[Screenshot grounding data]
----

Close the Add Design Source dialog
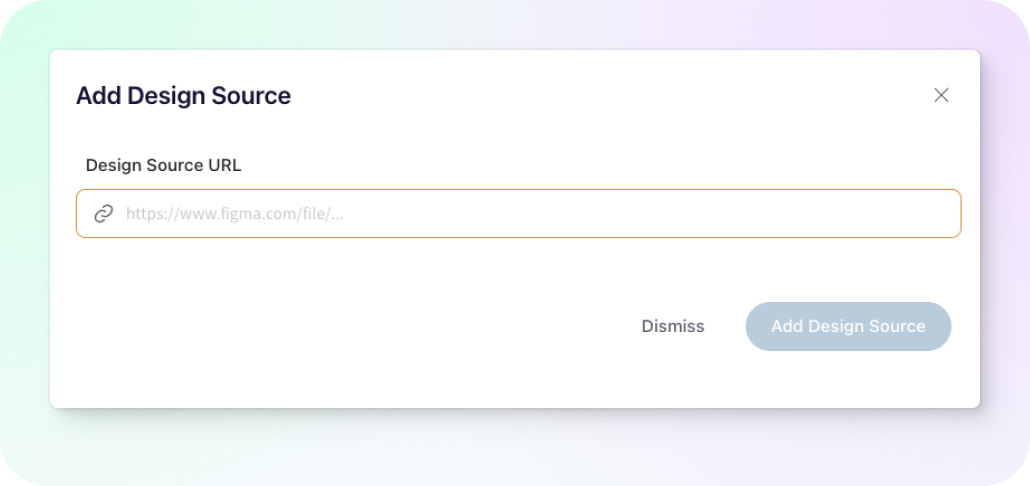941,95
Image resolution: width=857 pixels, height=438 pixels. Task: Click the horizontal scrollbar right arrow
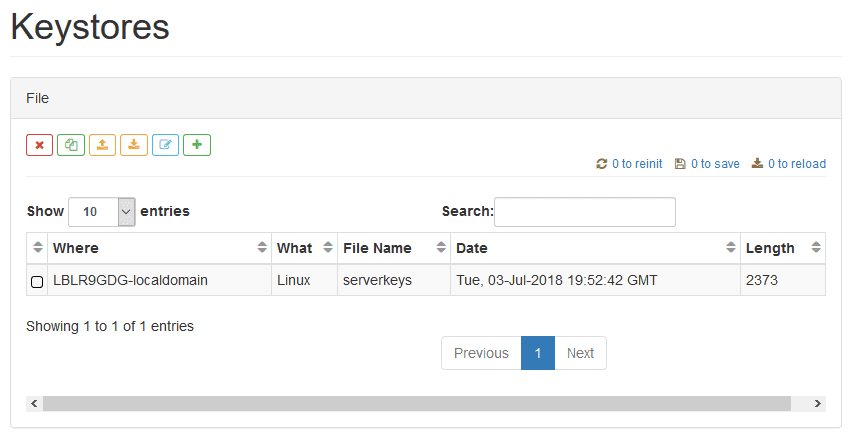(818, 404)
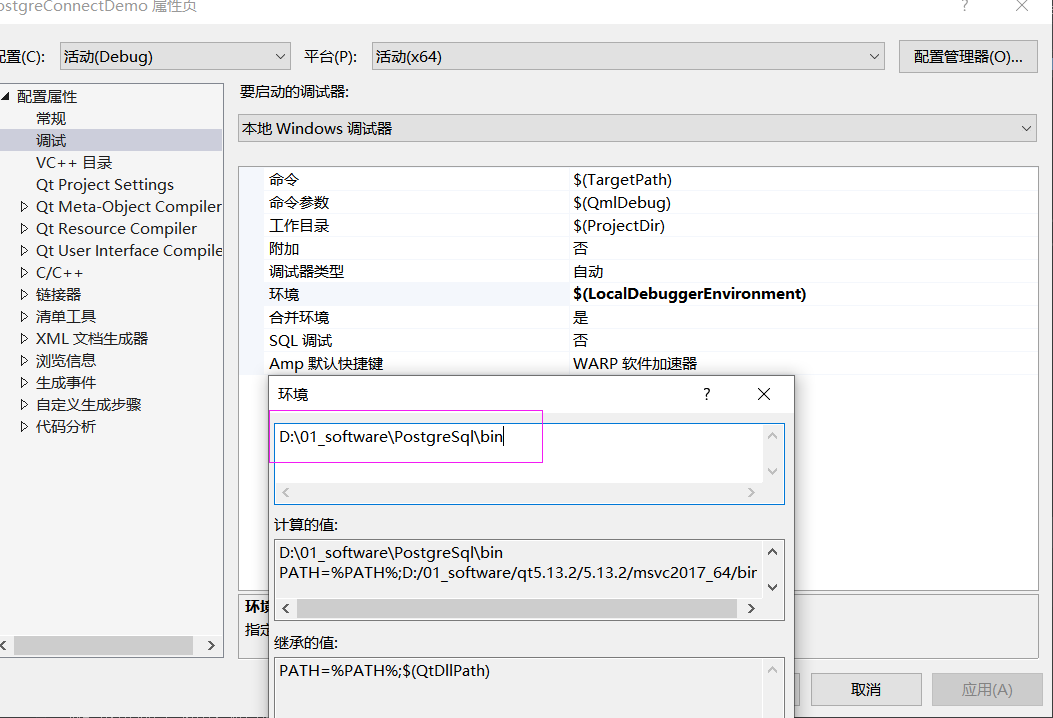1053x718 pixels.
Task: Open the 本地 Windows 调试器 dropdown
Action: 1026,128
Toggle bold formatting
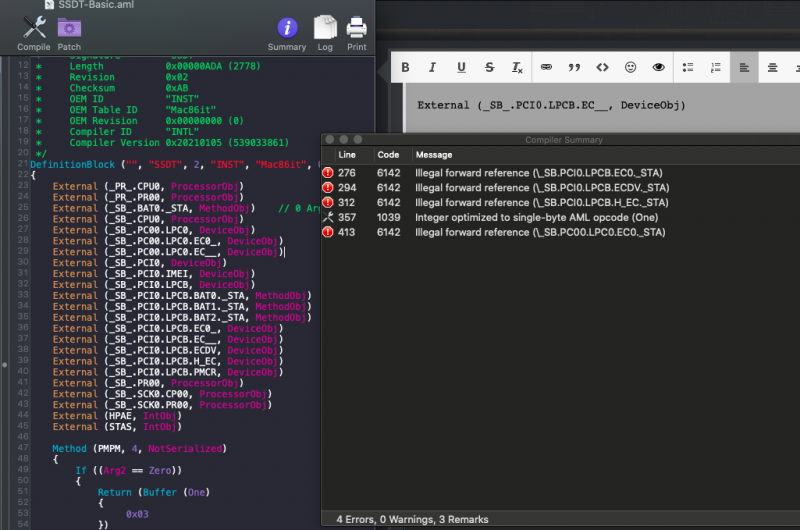This screenshot has width=800, height=530. tap(406, 68)
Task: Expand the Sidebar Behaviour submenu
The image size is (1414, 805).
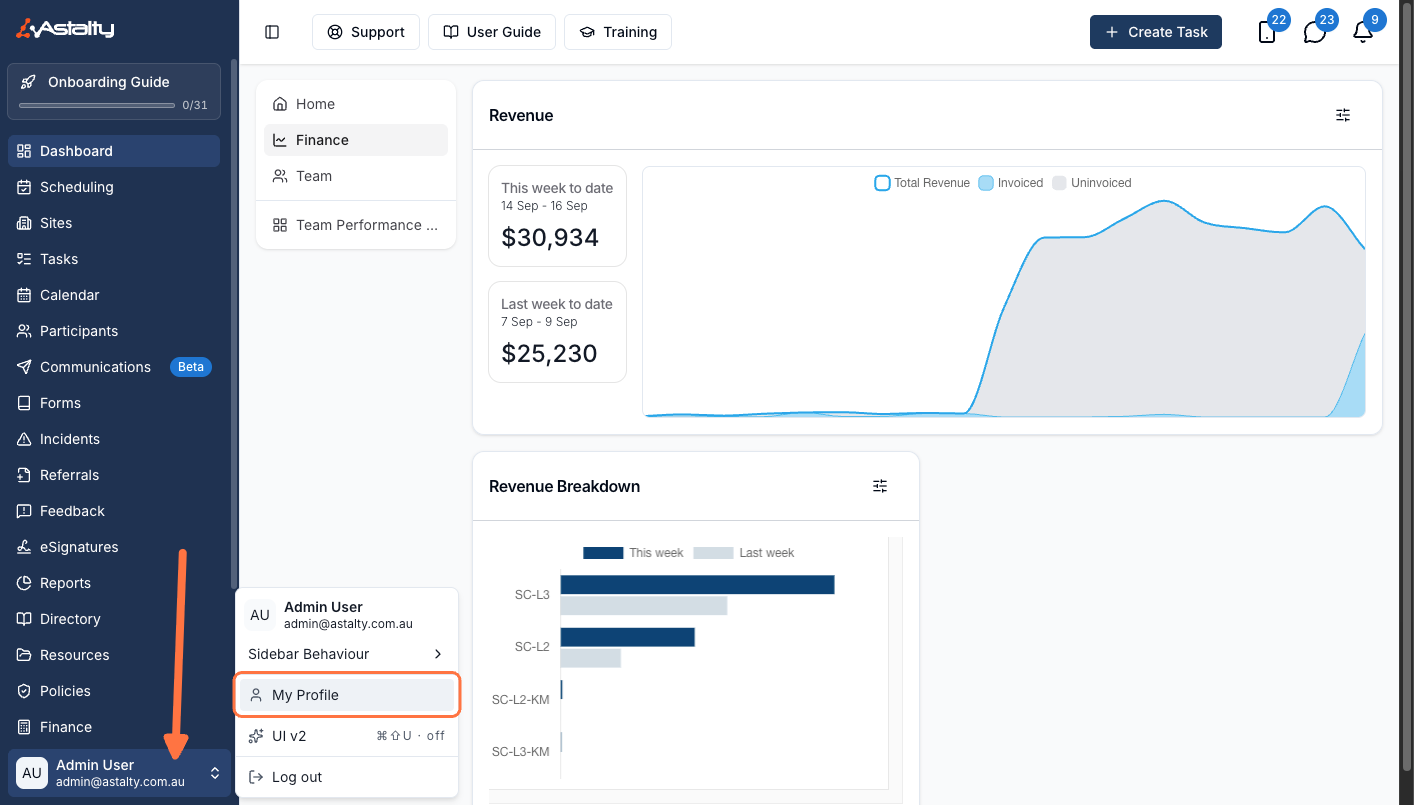Action: [346, 654]
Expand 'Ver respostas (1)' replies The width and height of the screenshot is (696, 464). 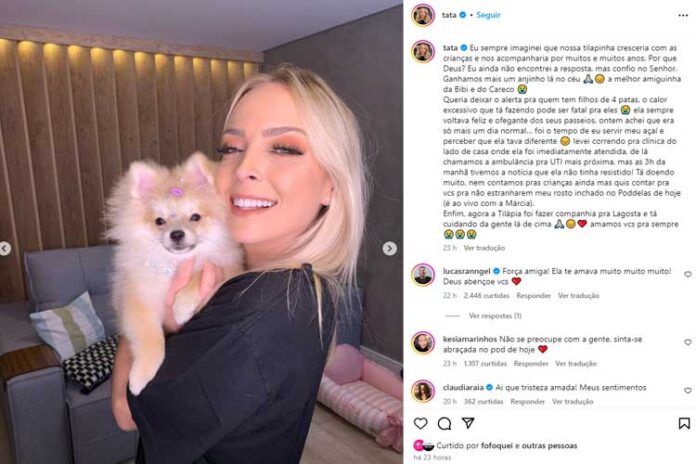coord(495,316)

----

Print exactly the first line of the entries and every line after it through the one that contains "Task: Expand the Sidebar Behaviour submenu", leaving the pictures out.

Close the Add Design Source dialog
941,95
Image resolution: width=857 pixels, height=438 pixels. Task: Click the horizontal scrollbar right arrow
(818, 404)
1053x718 pixels.
Task: Open the 本地 Windows 调试器 dropdown
Action: 1026,128
Toggle bold formatting
This screenshot has width=800, height=530. tap(406, 68)
Task: Expand the Sidebar Behaviour submenu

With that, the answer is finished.